Comments and Discussion

3 Responses

  1. To live with the knowledge that one is centered in doing God’s will, is in my opinion the highest place one can find themselves in this world. True treasure, heavenly treasure, will endure into eternity. The pleasures, successes, and accumulations of this world are transitory. The ways of the kingdoms of this world are indeed upside down from the will of God. Jesus came not only to save, reclaim, and restore that which was lost, stolen and tarnished by sin, but also to demonstrate to those who would receive it, a higher way to live.

  2. The living Jesus is the great Heart-Changer! We need to train our heart to continually open up to and surrender to Jesus.

    I woke up this morning with these thoughts being written on my heart:

    An open heart has ears to hear God’s Spirit. A closed heart is stuck in its own opinions. The human heart was created to be loyal to a king. If it closes to King Jesus it will surrender to the reign of deceptive desires. A heart closed to the risen Jesus is griped by pride and deception. “The pride of your heart has deceived you.” –Obadiah 1:3.

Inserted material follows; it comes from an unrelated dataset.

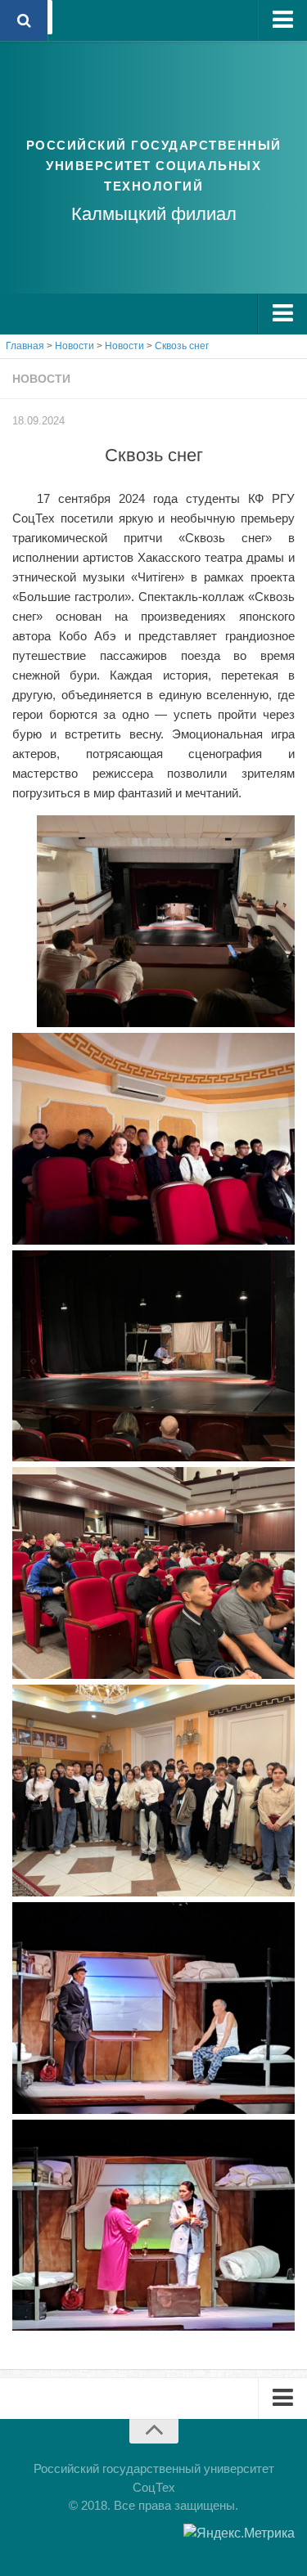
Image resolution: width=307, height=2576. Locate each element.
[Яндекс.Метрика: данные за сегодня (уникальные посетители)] (239, 2533)
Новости (41, 378)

    The human heart has departed from God and needs to be renewed by opening up to and surrendering to the living Jesus. Jesus said: “Out of the heart come evil thoughts—murder, adultery, sexual immorality, theft, false testimony, slander.” If we will keep our heart continually open to His presence and Lordship, He will expel those things and replace them with His Spirit.

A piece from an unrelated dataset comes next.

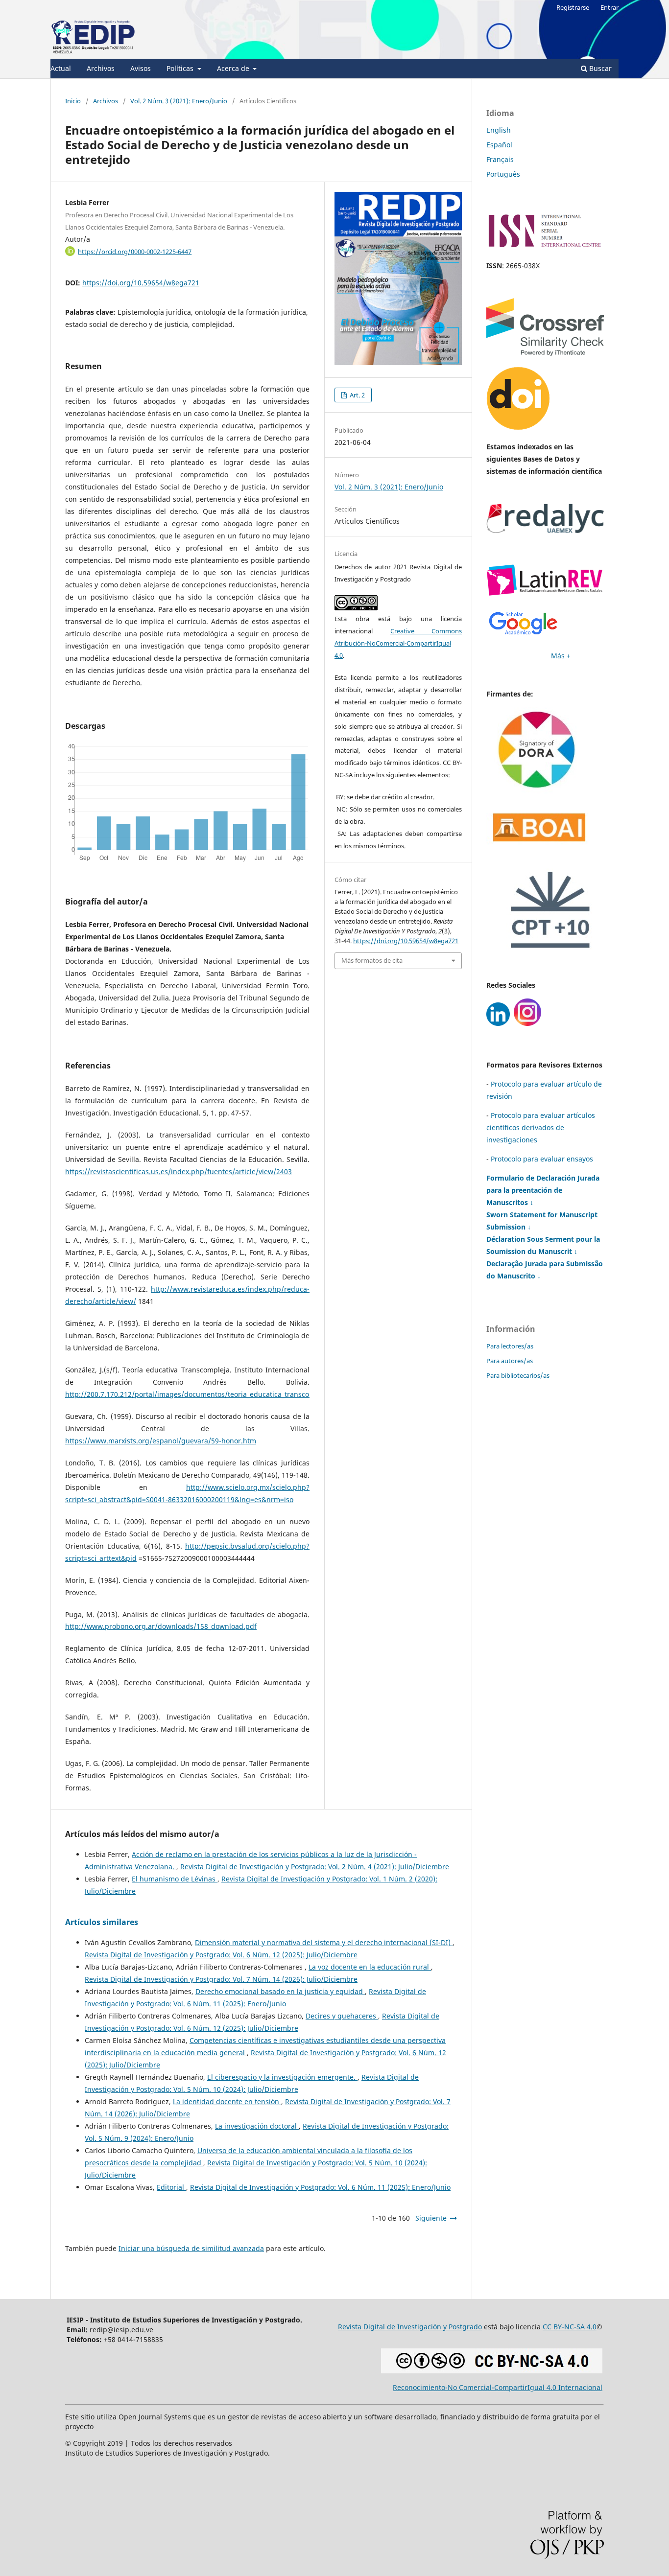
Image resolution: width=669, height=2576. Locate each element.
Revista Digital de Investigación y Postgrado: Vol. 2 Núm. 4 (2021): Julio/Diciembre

    King David cried out to God for a clean heart. Jeremiah prophesied that God would give broken people a new heart. To those who will give the living Jesus unending access to their heart, God delivers on David’s request and Jeremiah’s promise and “Christ in you” turns an evil heart into one being continually filled with God’s glory.

    Then Jesus will build His “ekklesia” (the town hall meeting in ancient Greek cities) on the rock of Divine revelation as He connects people heart-to-heart to His Spirit and to each other. See Matthew 16:18 and Ephesians 2:22.

  3. The low place of humility, when I have walked in it, brings a quiet peace and an inner satisfaction that nothing can rob me of. To remember, to think back to those times of taking the low place reignites this feeling of quiet satisfaction all over again. Remembering those times of trying to satisfy my soul with earthly acclaim, earthly gain, and earthly accomplishment is to feel how easily it slips away, loses its flavor, and cannot be recovered. As I age, I feel all those high places I once sought becoming more and more ephemeral. I cannot attain them even if I try. I am in the stage where I am more and more unseen by our youth-oriented world. But it is a perfect place to act secretly, to fly under the radar, and do the humble things with joy. This is the work that lives on forever. Thank you for this Lent series. It is helping me see who Jesus was, and IS, more clearly.